Wie es der Zufall wollte, räumten meine Eltern auch noch Ende 2016 das alte Kip’sche Familienarchiv auf unf förderten dabei zwei tolle Funde zutage: Zum einen eine Mappe mit den Original-Ausschnitten der Notizblock-Serie aus den GN, der Original-Einladung ins Weiße Haus und dem Dankesschreiben des amerikanischen Konsulats, zum anderen einen Umschlag mit 235 Original-Fotografien, die mein Großvater 1957 in den USA gemacht hatte. Welch ein Schatz!
Jetzt war die Idee, mit der ich solange schwanger ging, endgültig geboren: Ich will meinem Großvater nachreisen und auch Erfahrungen in der „Neuen Welt“ sammeln! Neben der Aufarbeitung des Familienerbes sprechen auch einige berufliche Gründe für eine solche Reise:
- Der Medienwandel in den USA wird viel schneller vollzogen als in Deutschland. Wir deutschen Verleger schauen immer mit Angst auf das Zeitungssterben in den USA. Wird es uns auch in dem Maße treffen? – Ich möchte mir ein eigenes Bild machen und die Rundreise durch Amerika nutzen, um mit Vertretern verschiedener Verlage und Medien ins Gespräch zu kommen. Welche Rezepte haben sie entwickelt, um ihr Geschäftsmodell zu digitalisieren? Informationen aus erster Hand können dabei helfen, die Grafschafter Nachrichten strategisch weiter zu entwickeln.
- Schon mein Großvater berichtete über Grafschafter Auswanderer im Bereich Holland in Michigan. Die GN haben in der Vergangenheit mehrere Leserreisen in die USA veranstaltet, bei denen auch Auswanderer besucht wurden – begleitet von unserem langjährigen Redakteur Freimuth Schulze. Schließlich haben wir in den GN eine lose Serie „Grafschafter in aller Welt“ veröffentlicht. – Auf der Rundreise möchte ich Grafschafter Auswanderer oder deren Nachfahren treffen und interviewen. Wie ist ihr Blick auf die Alte und die Neue Welt?

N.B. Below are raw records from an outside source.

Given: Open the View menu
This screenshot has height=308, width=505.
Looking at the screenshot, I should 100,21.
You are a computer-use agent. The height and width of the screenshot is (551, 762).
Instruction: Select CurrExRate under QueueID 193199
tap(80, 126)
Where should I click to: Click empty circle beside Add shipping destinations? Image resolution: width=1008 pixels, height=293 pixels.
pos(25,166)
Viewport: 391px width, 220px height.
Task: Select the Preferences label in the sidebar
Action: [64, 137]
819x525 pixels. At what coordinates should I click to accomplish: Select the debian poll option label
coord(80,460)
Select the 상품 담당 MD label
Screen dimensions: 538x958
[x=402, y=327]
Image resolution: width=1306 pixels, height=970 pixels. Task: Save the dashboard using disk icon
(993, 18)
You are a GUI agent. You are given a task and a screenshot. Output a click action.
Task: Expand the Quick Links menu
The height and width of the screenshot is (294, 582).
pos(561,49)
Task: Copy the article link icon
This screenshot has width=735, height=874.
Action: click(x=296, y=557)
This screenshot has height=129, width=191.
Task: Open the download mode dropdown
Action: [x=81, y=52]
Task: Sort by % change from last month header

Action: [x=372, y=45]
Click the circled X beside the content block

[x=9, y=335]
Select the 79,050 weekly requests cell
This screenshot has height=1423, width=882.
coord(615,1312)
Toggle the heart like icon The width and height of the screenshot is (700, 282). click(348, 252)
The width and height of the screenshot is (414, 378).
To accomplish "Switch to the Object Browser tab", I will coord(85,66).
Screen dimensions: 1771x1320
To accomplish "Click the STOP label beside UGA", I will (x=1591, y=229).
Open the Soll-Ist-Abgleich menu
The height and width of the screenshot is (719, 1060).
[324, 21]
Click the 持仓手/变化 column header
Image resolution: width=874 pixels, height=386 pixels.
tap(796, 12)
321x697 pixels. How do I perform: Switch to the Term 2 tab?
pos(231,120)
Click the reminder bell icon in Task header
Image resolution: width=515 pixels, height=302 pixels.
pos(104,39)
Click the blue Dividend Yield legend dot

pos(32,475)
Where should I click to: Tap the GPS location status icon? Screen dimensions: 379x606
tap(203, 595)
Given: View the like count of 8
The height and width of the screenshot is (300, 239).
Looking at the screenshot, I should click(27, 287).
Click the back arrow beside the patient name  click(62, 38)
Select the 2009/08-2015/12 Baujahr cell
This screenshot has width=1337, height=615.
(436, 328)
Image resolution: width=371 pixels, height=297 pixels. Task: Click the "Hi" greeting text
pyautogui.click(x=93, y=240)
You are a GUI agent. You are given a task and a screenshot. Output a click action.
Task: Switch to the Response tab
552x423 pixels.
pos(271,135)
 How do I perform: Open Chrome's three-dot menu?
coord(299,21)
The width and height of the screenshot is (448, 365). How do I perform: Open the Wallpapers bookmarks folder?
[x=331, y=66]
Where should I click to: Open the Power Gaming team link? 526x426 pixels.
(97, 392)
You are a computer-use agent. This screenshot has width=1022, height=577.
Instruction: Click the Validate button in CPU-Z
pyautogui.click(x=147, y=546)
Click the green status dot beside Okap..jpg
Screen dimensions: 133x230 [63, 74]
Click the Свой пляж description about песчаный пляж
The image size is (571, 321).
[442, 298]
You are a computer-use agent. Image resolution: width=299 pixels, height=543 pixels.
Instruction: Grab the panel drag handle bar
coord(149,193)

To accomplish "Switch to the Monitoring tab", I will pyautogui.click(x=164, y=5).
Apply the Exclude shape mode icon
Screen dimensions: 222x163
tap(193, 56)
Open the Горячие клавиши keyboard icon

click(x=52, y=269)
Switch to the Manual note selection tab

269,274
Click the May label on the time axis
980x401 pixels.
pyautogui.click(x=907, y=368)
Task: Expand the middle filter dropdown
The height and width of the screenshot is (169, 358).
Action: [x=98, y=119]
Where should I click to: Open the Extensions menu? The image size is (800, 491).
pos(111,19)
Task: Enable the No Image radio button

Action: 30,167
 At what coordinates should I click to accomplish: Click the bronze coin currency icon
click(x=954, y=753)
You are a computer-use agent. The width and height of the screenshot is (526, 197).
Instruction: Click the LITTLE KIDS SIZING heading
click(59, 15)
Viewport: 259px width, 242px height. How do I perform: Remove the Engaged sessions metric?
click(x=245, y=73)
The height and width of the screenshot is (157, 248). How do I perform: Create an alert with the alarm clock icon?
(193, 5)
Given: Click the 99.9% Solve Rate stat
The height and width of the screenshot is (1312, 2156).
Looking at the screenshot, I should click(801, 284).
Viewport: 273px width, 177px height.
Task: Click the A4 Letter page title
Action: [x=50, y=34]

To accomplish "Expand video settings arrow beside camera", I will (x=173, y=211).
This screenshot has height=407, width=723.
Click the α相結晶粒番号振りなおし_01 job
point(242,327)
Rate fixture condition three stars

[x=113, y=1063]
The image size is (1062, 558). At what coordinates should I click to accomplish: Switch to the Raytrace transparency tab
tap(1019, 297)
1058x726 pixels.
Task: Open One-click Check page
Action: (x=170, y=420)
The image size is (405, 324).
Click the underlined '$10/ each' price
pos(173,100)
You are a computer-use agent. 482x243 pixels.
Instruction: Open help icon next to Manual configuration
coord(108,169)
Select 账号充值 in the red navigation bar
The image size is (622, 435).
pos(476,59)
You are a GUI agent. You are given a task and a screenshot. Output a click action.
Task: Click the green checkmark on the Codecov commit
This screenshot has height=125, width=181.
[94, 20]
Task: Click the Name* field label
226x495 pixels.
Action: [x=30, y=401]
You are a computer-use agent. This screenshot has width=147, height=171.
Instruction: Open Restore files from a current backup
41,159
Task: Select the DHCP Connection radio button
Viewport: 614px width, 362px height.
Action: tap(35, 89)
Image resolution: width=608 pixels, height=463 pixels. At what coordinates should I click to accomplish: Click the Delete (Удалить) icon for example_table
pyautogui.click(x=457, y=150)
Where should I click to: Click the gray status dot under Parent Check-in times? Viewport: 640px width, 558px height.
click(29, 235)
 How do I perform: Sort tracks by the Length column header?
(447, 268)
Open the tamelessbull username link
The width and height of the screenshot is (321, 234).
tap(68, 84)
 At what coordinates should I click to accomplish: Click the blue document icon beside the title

- Schließlich haben mich zum Jahresende 2016 die Bücher „Silicon Valley“ und „Silicon Germany“ von Christoph Keese (Axel Springer Verlag) in ihren Bann gezogen. Keese war mit seinen Kollegen für ein halbes Jahr in Kalifornien, um den Erfolg der Start-up-Szene zu verstehen. – „Was Axel Springer kann, können die GN schon lange“, dachte ich mir, schließlich war mein Großvater schon über 50 Jahre vor den Großverlagskollegen auf Studienreise in den USA. Mit etwas Glück kann auch ich Kontakte zu jungen Unternehmern und Unternehmen knüpfen und die Erkenntnisse bei den GN einsetzen.
Aber eine solche Rundreise – von der Ost- zur Westküste und wieder zurück – will ich nicht alleine machen. Die Begeisterung bei der Familie angesichts des Projekts wurde schon in der Reifephase geweckt. In diesem Jahr haben wir die letzte Möglichkeit zu einer ausgedehnten Rundreise, bevor unser Sohn im Sommer eingeschult wurd. Um nicht täglich aus dem Koffer leben zu müssen, wollen wir die Reise mit einem Wohnmobil unternehmen.
„Nachgereist – Mit dem Notizblog durch Amerika 2017“ soll die Serie heißen, die ich in diesem Blog exakt 60 Jahre nach meinem Großvater schreibe. Die Reiseplanung ist in vollem Gange…
„Die GN-Mediengruppe steht in einer langen Tradition …“ heißt es einleitend in deren Unternehmensleitbild.
Und weiter: „Die GN-Mediengruppe steht für eine nachhaltige und auf Erfahrungswissen aufgebaute Unternehmensentwicklung.“
Dieses Projekt unterstützt erfüllt beide Aussagen in besonders eindrücklicher Weise mit (neuem) Leben!